At the time of the accounting, the amount owed Respondent was $25,000. The Respondent retained the additional $15,000 which he characterized as a “retainer” to be used to pay future hourly services. Said funds were not placed in a trust account, and no documentary evidence of billing against said funds was presented on behalf of Respondent at the hearing. The $15,000 of “retainer money” was used by Respondent to operate his law office.

The Local Administrative Committee made the following statement in recommendation:

We conclude that the Respondent has violated a number of the Rules of Professional Conduct. Nonetheless, we also feel that there are many factors which militate against harsh discipline in this matter. Among these are the fact that whether or not Respondent actually had an oral agreement with the now-deceased Linnette Peterson which would have allowed him to retain the additional $15,-000 as and for a retainer against future services is a very close question. If indeed he had such an arrangement, then, although he clearly violated the Rules of Professional Conduct by failing to establish a trust account, he is not guilty of a fraud upon his former client. The evidence is conflicting and unclear in this regard and we are unable to conclude the *222Respondent defrauded his client in originally retaining the $15,000.
Certainly the Respondent was in a very difficult position when he received the termination notice and request for accounting. He was not allowed to speak to his client for some period of time, and was evidently quite concerned about items that had to be accomplished to effectuate the estate plan and protect the assets of his client.
The difficulty that the Committee faces in attempting fairly to adjudge Respondent’s record keeping has been his failure to provide relevant record information even faced with these very serious charges.
It is our further recommendation that the Respondent should be suspended from the practice of law for a period of six months.

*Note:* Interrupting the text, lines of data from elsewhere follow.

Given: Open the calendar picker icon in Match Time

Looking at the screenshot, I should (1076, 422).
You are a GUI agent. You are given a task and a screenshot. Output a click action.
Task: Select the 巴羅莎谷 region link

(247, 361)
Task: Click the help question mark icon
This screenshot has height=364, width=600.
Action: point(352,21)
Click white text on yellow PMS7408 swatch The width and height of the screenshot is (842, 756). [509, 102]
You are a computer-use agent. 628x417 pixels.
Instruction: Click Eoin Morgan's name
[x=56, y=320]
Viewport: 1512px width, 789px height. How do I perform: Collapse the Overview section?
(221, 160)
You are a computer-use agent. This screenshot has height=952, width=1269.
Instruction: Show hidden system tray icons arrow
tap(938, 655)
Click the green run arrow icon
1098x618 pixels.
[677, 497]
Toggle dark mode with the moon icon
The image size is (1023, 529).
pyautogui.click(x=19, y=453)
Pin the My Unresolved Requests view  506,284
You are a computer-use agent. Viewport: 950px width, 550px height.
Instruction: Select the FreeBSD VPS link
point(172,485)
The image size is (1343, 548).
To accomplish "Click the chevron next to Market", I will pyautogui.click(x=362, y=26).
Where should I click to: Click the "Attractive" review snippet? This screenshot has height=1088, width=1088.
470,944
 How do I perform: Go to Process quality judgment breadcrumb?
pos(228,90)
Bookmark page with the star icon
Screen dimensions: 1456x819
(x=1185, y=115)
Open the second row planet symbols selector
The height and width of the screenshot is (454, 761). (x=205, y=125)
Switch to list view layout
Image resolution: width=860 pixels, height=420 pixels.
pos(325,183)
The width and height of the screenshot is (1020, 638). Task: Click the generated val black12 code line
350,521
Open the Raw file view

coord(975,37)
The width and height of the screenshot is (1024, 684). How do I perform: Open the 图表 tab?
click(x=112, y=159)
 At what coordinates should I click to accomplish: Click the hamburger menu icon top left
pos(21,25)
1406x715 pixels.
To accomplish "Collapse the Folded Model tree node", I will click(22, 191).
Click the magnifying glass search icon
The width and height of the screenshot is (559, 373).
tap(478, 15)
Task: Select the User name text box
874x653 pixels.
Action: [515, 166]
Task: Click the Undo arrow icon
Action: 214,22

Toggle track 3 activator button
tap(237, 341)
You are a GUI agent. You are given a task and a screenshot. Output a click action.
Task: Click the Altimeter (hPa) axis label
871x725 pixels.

The matter was heard by the Disciplinary Commission of the Supreme Court of Arizona which agreed with the Committee’s ruling.

We agree with the Local Administrative Committee and the Commission. We believe that the retention of funds which should have been placed in a trust account was improper. We also believe that failing to account at a time when the accounting is requested is equally serious. It may well be that Respondent felt he had the right to keep the $15,000, and, indeed, the Local Administrative Committee did allow him a portion of that for work actually performed on the estate.2 Whether requested or not, he had an absolute ethical obligation to account for all money that had come into his possession.

The recommendation of the Local Administrative Committee that respondent pay restitution to the estate of Linette A. Peterson in the amount of $13,500 with interest thereon at the rate of ten percent from the date of April 15,1986 until paid is approved and that otherwise the recommendations of the Local Disciplinary Committee and the Disciplinary Commission of the State of Arizona are adopted.

Respondent is suspended from the practice of law for six months and costs and expenses of $5,466.55 are assessed.

GORDON, C.J., FELDMAN, V.C.J., and HOLOHAN and MOELLER, JJ., concur.

. The conduct in question occurred prior to the adoption of the Model Rules of Professional Conduct of the American Bar Association as amended, Rule 42, Arizona Rules of Professional Conduct, effective 1 February 1985. Thus, the Respondent was charged under the previous Code of Professional Responsibility, Ariz.R.S.Ct. 29(a), 17A A.R.S., effective 1 November 1970.

. The committee and the commission correctly gave Respondent credit for some later work performed and thus the amount due the estate is $13,500, not $15,000.